[EXTRACTED DATA — start]

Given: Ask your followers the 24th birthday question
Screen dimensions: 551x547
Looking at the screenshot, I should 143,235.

[EXTRACTED DATA — finish]
[EXTRACTED DATA — start]

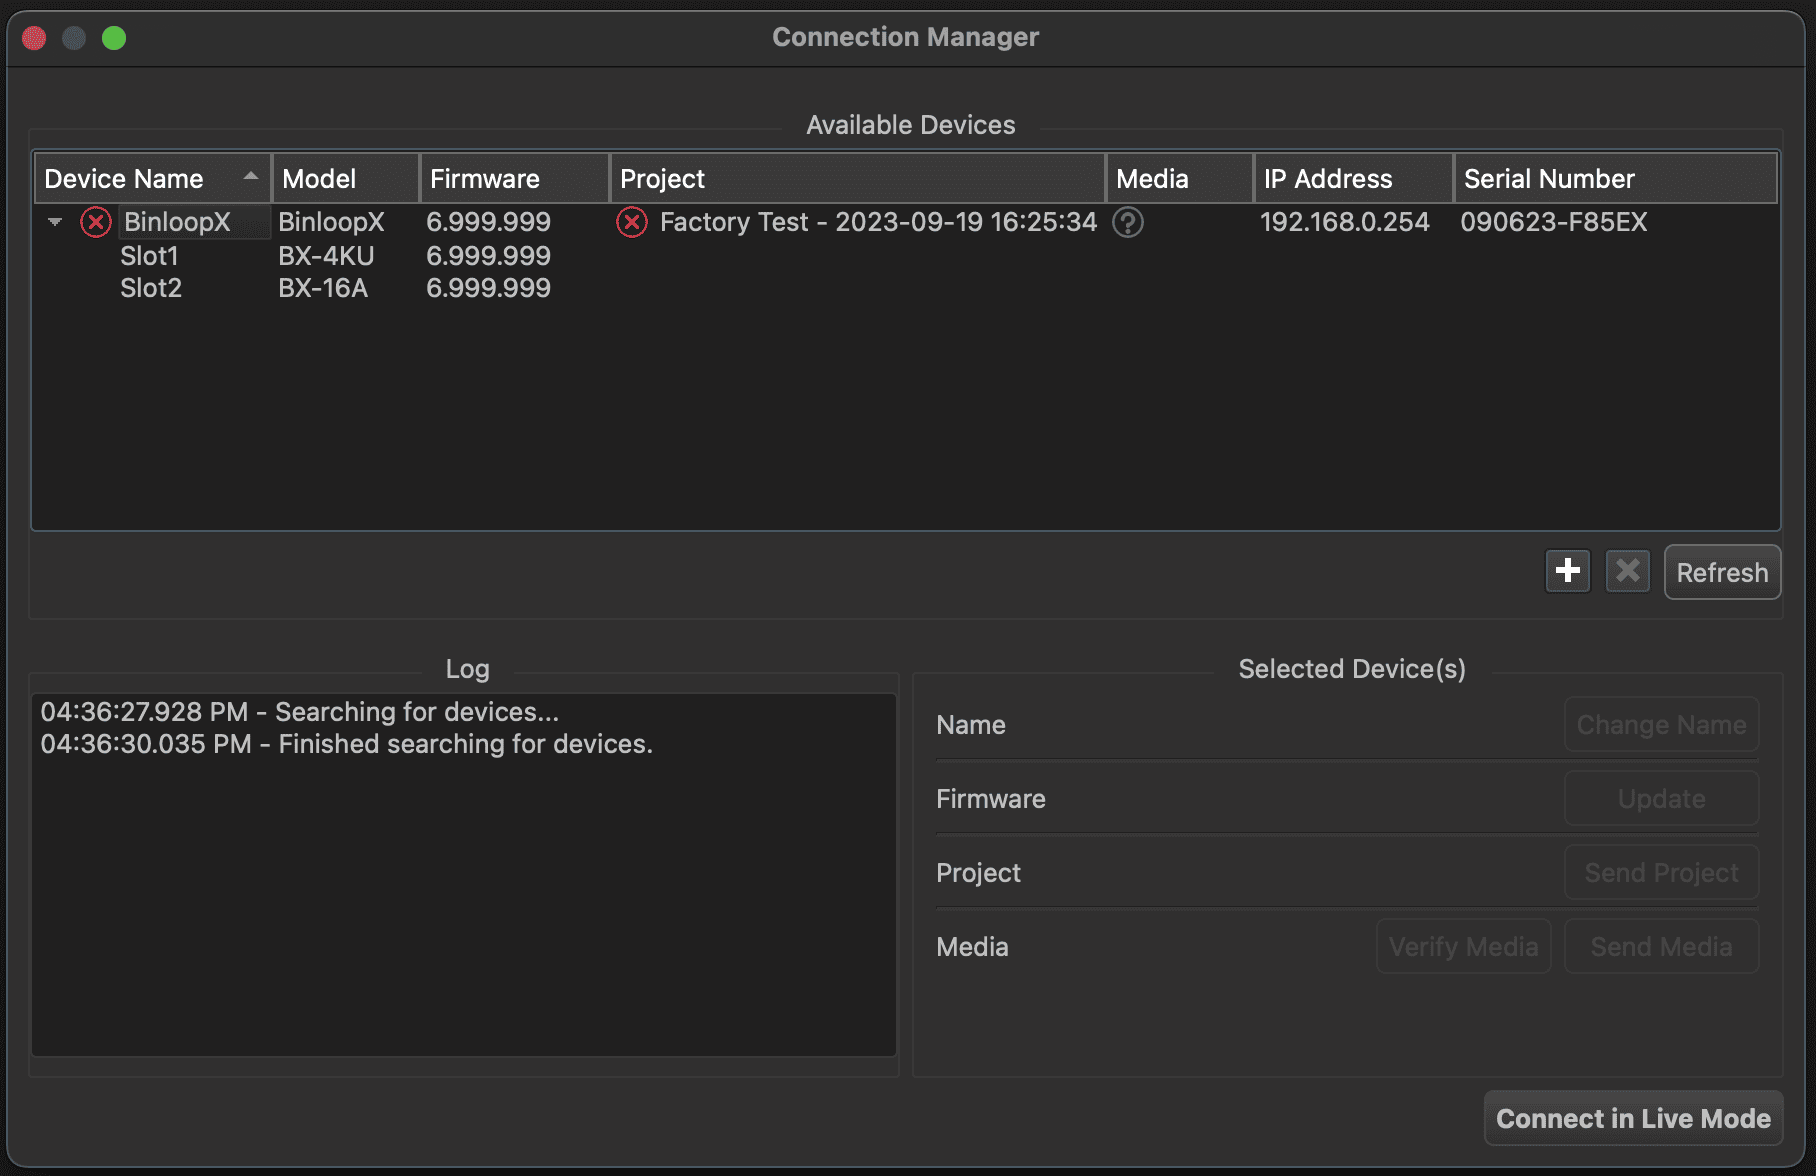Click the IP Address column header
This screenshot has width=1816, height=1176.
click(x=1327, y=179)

[EXTRACTED DATA — finish]
[EXTRACTED DATA — start]

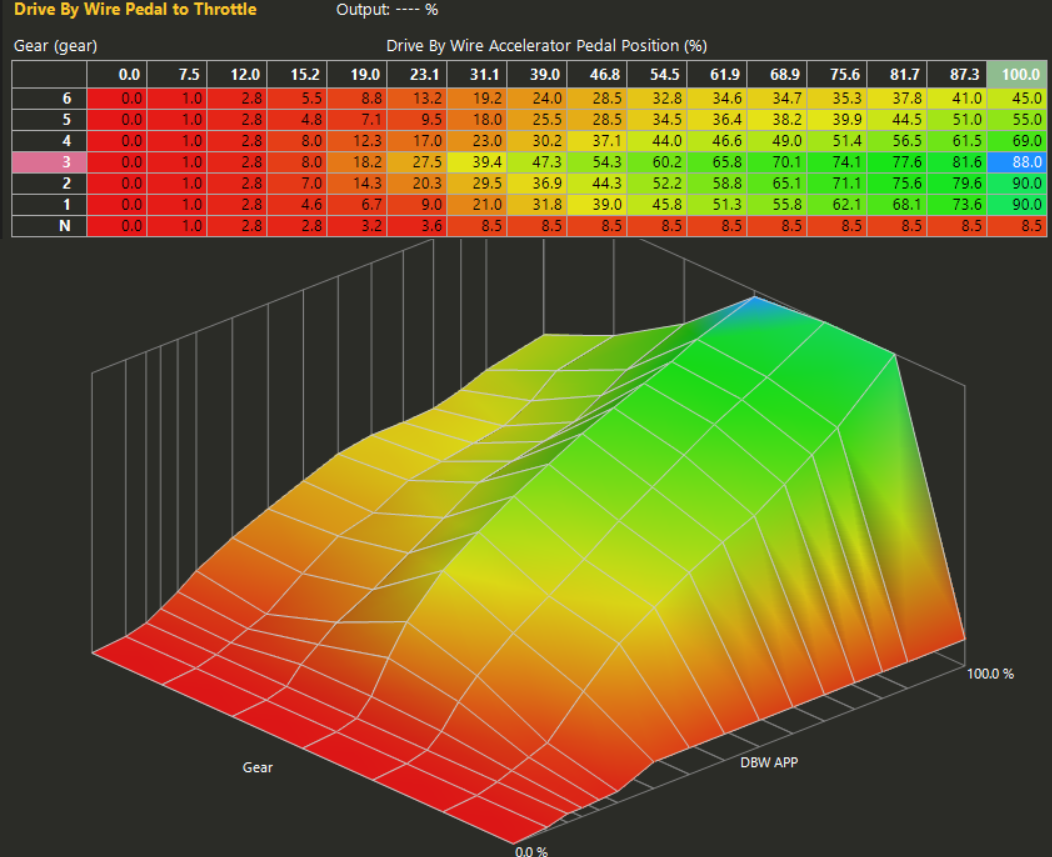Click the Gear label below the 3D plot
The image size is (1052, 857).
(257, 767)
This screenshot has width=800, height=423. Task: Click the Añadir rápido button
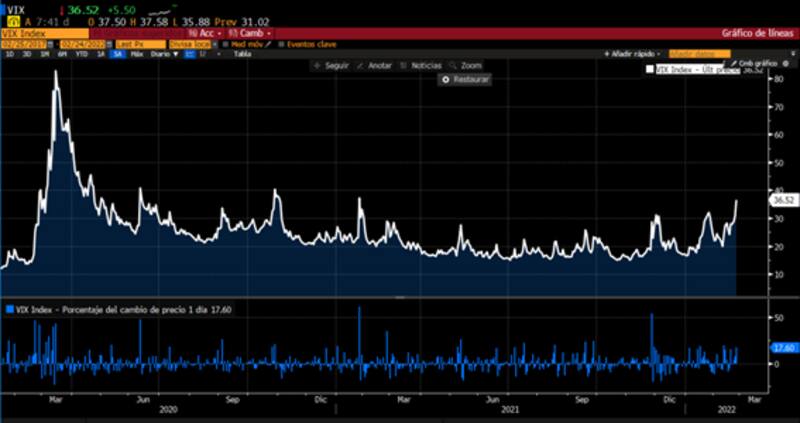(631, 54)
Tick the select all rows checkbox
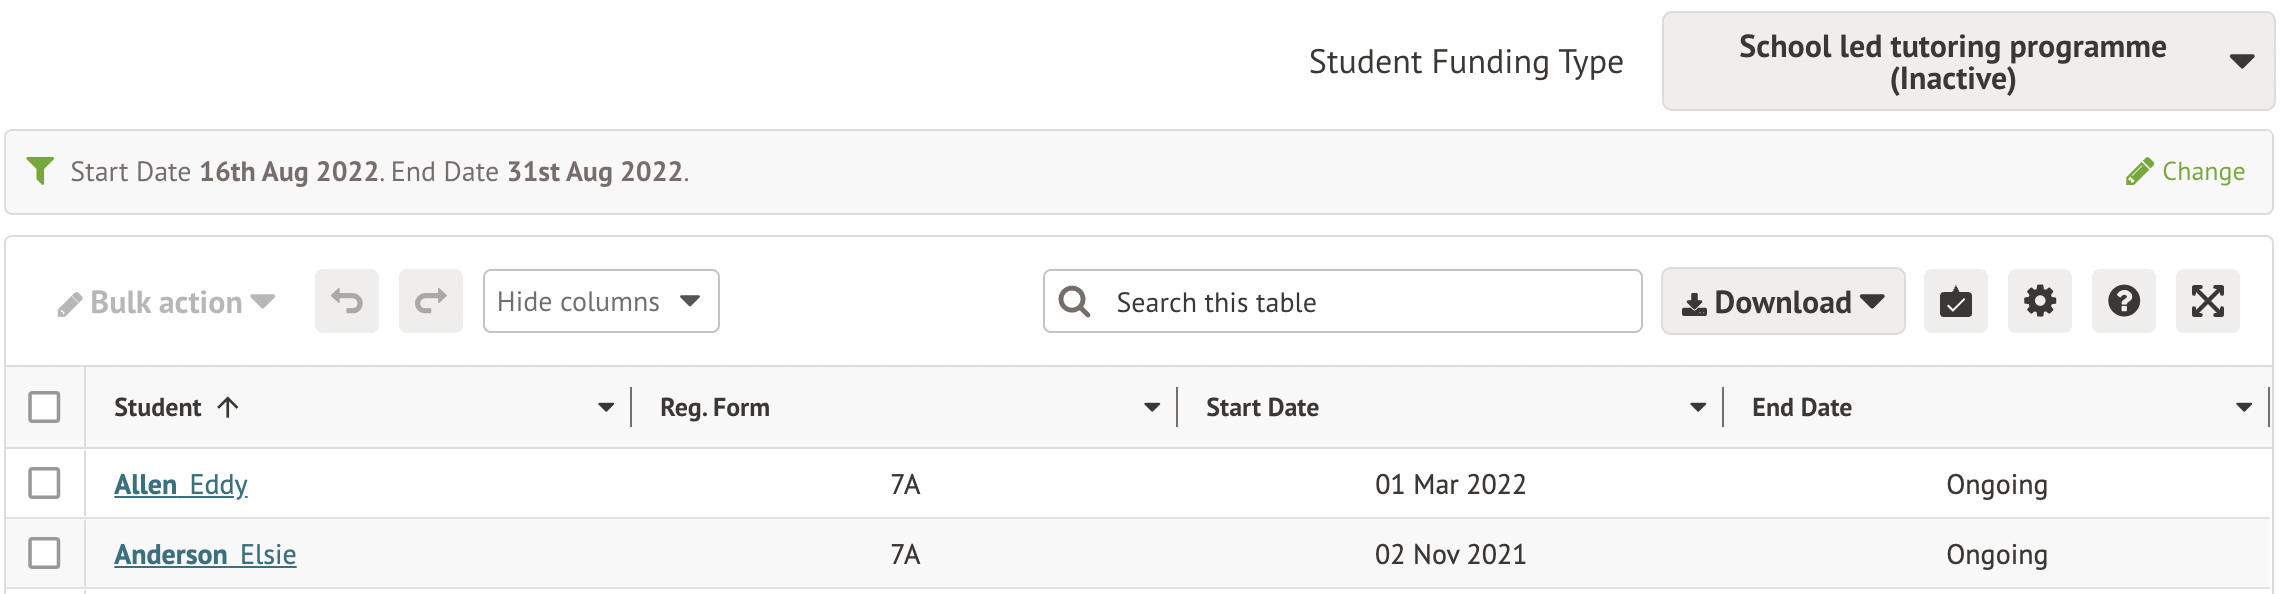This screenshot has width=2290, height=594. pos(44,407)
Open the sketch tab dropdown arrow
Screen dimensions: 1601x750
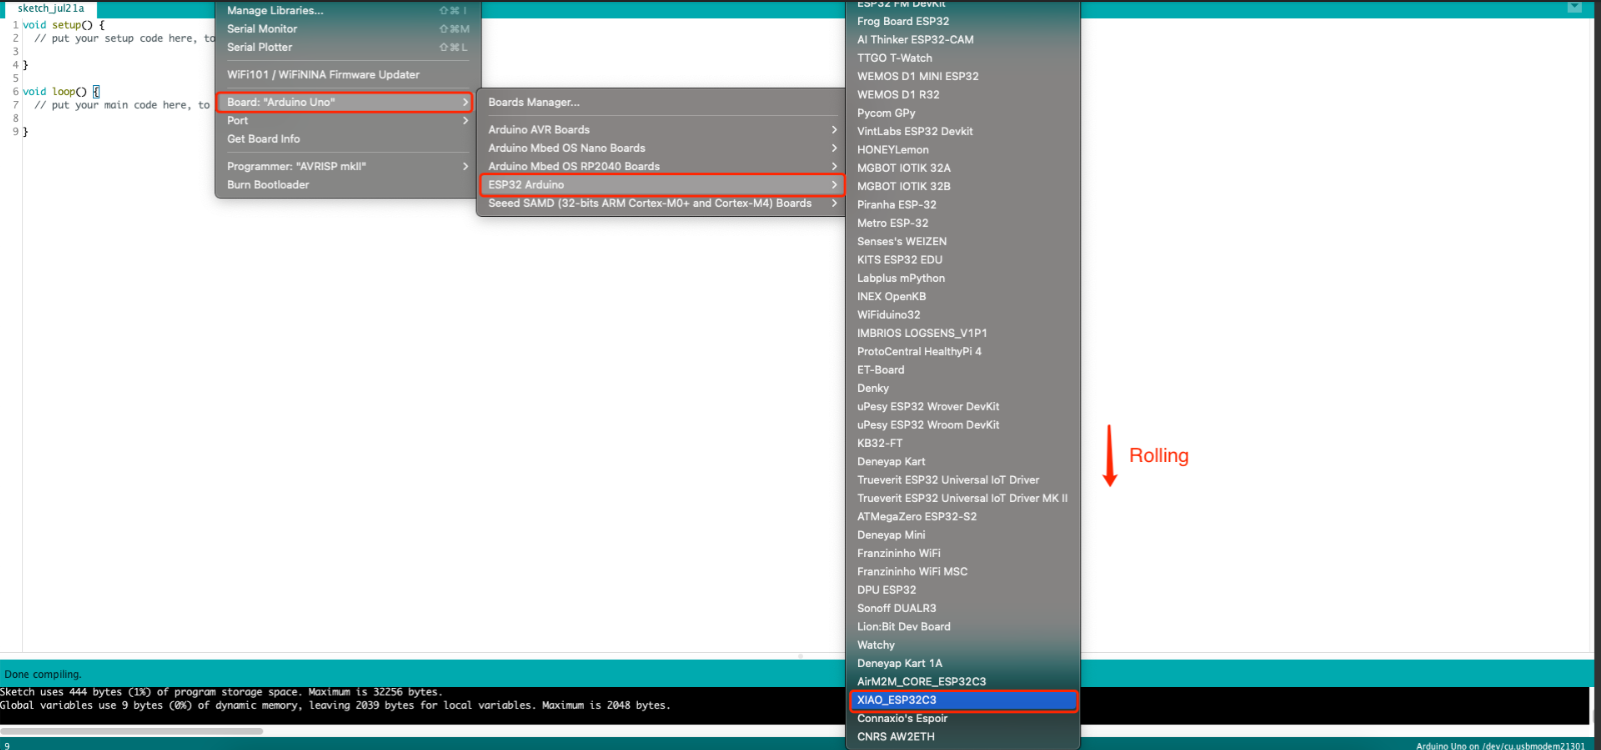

[EXTRACTED DATA — finish]

◆ EXERCISE REQUIREMENTS:
Look above for the line with "This screenshot has width=800, height=423." and the line with "Screen dimensions: 1601x750". Output those two and everything between them exactly, pictures excluded.

◆ ANSWER SPACE:
This screenshot has width=800, height=423. Task: Click the Añadir rápido button
(631, 54)
Tick the select all rows checkbox
This screenshot has width=2290, height=594. pos(44,407)
Open the sketch tab dropdown arrow
Screen dimensions: 1601x750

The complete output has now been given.